- Court: U.S. Supreme Court Certiorari Granted
- Area(s) of Law: Copyright
- Date Filed: January 10, 2014
- Case #: 13-461
- Judge(s)/Court Below: 712 F.3d 676
- Full Text Opinion
Respondent provides a paid online service which retransmits, or records live broadcast television programs for their subscribers to view over the Internet, without paying any licensing fees.

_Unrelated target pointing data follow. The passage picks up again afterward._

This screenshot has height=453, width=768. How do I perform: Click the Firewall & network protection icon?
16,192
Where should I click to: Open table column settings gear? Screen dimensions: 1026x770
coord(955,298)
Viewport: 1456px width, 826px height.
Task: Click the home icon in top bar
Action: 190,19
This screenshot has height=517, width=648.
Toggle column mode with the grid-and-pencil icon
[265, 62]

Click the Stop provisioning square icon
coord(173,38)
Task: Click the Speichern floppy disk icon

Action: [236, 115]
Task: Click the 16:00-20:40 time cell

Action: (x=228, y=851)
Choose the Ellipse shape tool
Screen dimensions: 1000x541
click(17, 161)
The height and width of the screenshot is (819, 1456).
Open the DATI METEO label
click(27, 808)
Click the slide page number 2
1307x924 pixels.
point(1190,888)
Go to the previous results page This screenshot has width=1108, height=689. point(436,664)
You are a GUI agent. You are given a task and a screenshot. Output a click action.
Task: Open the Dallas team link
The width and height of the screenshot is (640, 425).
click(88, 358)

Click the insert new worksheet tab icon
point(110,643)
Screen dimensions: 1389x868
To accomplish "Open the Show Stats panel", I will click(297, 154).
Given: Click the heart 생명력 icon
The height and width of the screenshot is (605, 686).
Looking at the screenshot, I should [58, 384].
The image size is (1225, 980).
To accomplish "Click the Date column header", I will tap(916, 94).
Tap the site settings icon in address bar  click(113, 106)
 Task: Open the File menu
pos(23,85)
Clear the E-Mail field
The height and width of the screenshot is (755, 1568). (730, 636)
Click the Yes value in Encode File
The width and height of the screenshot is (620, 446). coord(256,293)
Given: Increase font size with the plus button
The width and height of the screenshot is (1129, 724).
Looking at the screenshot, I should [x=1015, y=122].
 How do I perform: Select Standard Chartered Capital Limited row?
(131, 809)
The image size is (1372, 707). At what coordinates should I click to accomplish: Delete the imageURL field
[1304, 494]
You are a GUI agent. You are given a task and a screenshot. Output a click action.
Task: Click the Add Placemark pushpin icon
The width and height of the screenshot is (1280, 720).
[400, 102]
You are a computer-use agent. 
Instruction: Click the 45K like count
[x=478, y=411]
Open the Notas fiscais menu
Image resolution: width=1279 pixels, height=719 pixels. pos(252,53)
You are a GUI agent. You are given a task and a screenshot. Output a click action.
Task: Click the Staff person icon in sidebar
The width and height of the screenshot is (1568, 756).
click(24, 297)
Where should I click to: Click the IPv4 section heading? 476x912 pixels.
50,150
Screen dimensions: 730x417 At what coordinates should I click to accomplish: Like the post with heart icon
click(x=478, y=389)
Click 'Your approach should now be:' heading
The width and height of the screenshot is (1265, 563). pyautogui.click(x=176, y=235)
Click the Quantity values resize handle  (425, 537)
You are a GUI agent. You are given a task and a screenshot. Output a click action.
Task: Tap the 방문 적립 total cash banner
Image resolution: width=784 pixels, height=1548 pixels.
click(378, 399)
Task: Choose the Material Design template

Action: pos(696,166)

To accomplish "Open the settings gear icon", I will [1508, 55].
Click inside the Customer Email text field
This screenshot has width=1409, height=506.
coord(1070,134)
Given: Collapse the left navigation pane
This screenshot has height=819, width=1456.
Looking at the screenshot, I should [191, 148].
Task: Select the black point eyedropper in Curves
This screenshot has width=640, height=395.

Petitioner sought a preliminary injunction alleging that Respondent’s conduct violates their public performance right under 17 U.S.C. § 101. The district court denied a preliminary injunction against Respondent, because Petitioner did not satisfy the preliminary injunction factors: that they are likely to succeed on the merits, and that balance of the interest did not tip decidedly in Petitioner’s favor. Respondent argued that their service is a private performance, and that they designed their service to conform with the decision in Cablevision, because their retransmission is made to a limited audience rather than “to the public." The Second Circuit Court of Appeals upheld the District Court’s decision.Petitioner argues that a preliminary injunction should be granted because they are likely to succeed on the merits, and that the District Court abused their discretion in not granting the preliminary injunction. Petitioner argues that they are likely to succeed on the merits because Congress meant 17 U.S.C. § 101 to interpret "retransmission" as a public performance of copyrighted material. The Supreme Court granted certiorari to decide whether a company “publicly performs” a copyrighted television program when it retransmits a broadcast of that program to paid subscribers over the Internet.